The present invention relates to a process for preparing a metal-containing supported catalyst or a supported catalyst component by impregnation of a support material.
The present invention also relates to a metal-containing supported catalyst or a metal-containing supported catalyst component obtainable by this process, a process for preparing polymers based on monomers having a C-C double bond and/or C-C triple bond, and also to the use of the metal-containing catalyst for forming carbon-carbon or carbon-heteroatom covalent bonds.
Supported catalysts are known and are widely used in many areas of industry. For example, they are used in processes for preparing low molecular weight organic chemicals and intermediates.

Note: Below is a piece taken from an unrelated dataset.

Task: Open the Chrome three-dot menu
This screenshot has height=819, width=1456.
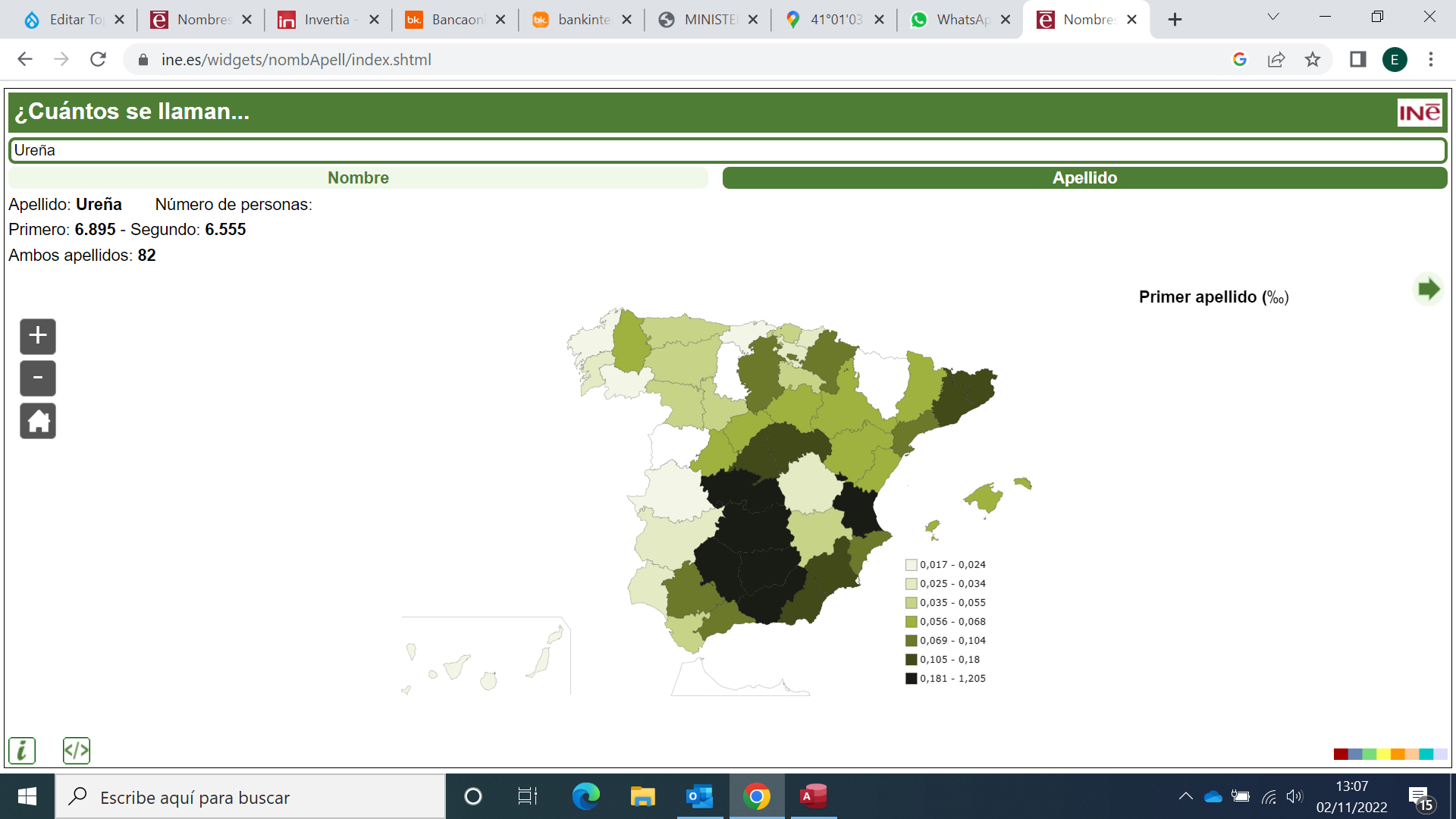Action: 1431,59
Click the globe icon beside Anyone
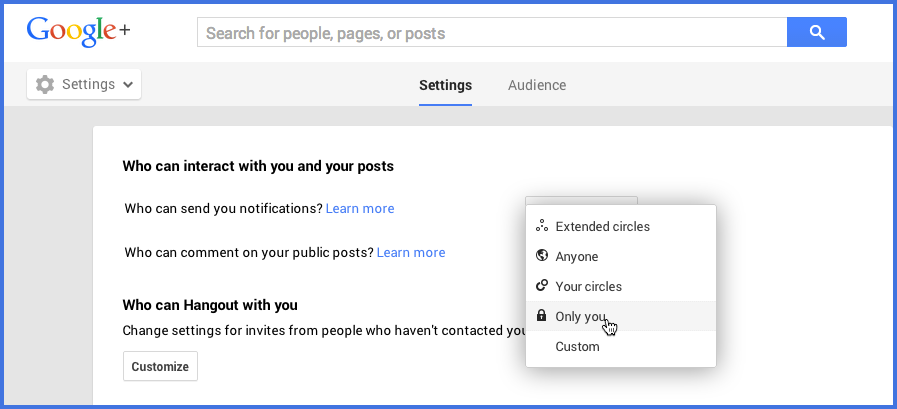This screenshot has width=897, height=409. coord(541,256)
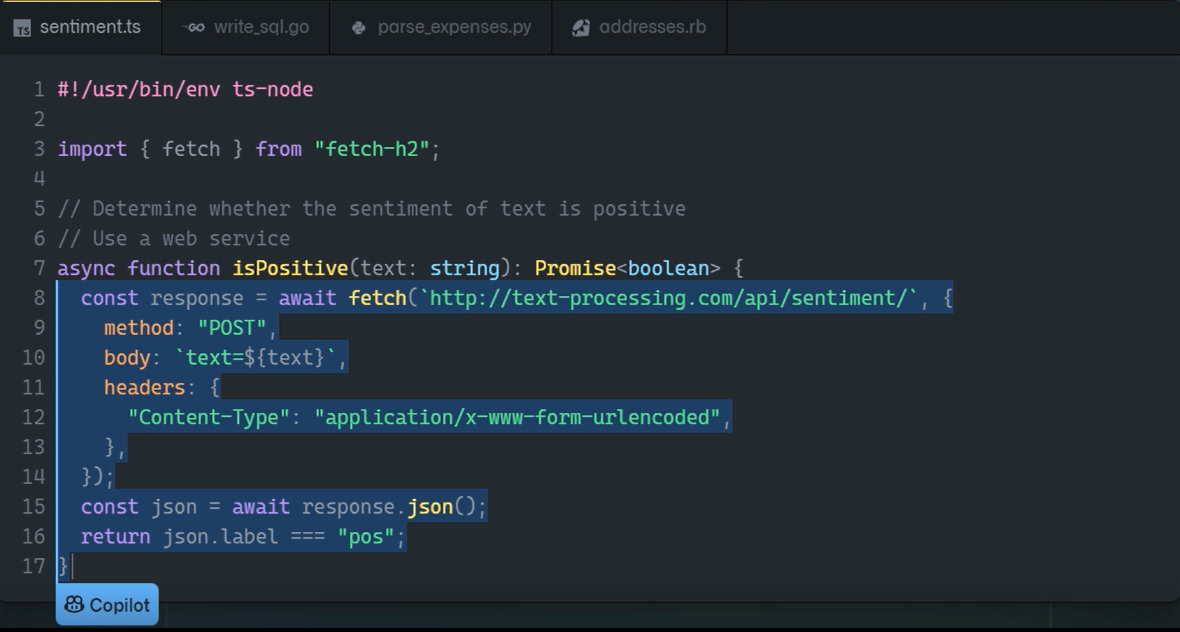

A further important application area for metal-containing supported catalysts is the preparation of polymers, in particular polyolefins and styrene polymers. Such polymerizations are preferably carried out in the gas phase or in suspension. The catalysts used are, for example, Ziegler catalysts or metallocene catalysts. For the purposes of the present invention, metallocene catalysts are catalysts comprising a metal complex, preferably a transition metal complex, bearing at least one ligand which in turn contains a cyclopentadienyl type structural unit. Examples of such bridged and unbridged ligands are substituted and unsubstituted cyclopentadienyl ligands, substituted and unsubstituted indenyl ligands or substituted or unsubstituted fluorenyl ligands. Metal complexes containing such ligands are known and are described, for example, in J. Macromol Scixe2x80x94Rev. Macromol Chem. Phys., C34, pages 439-514 (1994).
Processes for preparing metal-containing supported catalysts are known. Efforts are made here to ensure that
a) all suport particles are laden with the transition metal,
b) there are no differences in concentration of the metal component within the loaded support particles and
c) all particles have the same concentration of metal component (mg of metal/quantity of particle).
According to the present state of knowledge, such an ideal catalyst should be well suited, for example, to polymerizing olefins since it displays, inter alia, no sintering together of the polymer particles in the reactor (lump formation) and no overheating of the catalyst particles resulting in deactivation of the catalyst.
According to a known method, supported metallocene catalysts can, for example, be obtained by combining a metallocene-containing solution with the support material, stirring the suspension and removing the solvent under reduced pressure (WO-A 94/28034). Here, the solution volume of the impregnation solution is much greater than the pore volume of the untreated support material, so that a readily stirrable suspension is obtained. Although the metallocene component can be completely applied to the support in this method, the catalyst leads, particularly at high loadings, to difficulties in the polymerization process, for example lump formation.
In a further process for applying metallocene catalysts to supports, the metallocene impregnation solution is combined with the support material with the volume of the impregnation solution being no more than the pore volume of the support material. This gives a paste-like mass from which the solvent is removed (WO-A 94/14856). A disadvantage of this process is that the loading of the support material with sparingly soluble metallocenes is unsatisfactory because of the small amount of solvent, the productivity of the catalyst is low and the economics of the polymerization process are still unsatisfactory.
In a third method of applying the catalyst to a support, the metallocene dissolved in a good solvent is precipitated by means of a poor solvent in the presence of the support material and thus precipitated on the surface of the support material and in its pores (EP-A 0 295 312, WO 98/01481). A disadvantage of this process is that large amounts of precipitation liquids (non-solvents) are required in order to deposit the metallocene component on and in the support material. For the preparation of catalysts, the advice given for industrial purposes is to restrict the amount of non-solvent, thereby leaving valuable metallocene component in solution and therefore losing it from the supported catalyst. This method is unsatisfactory in respect of the space-time yield of catalyst and the economics.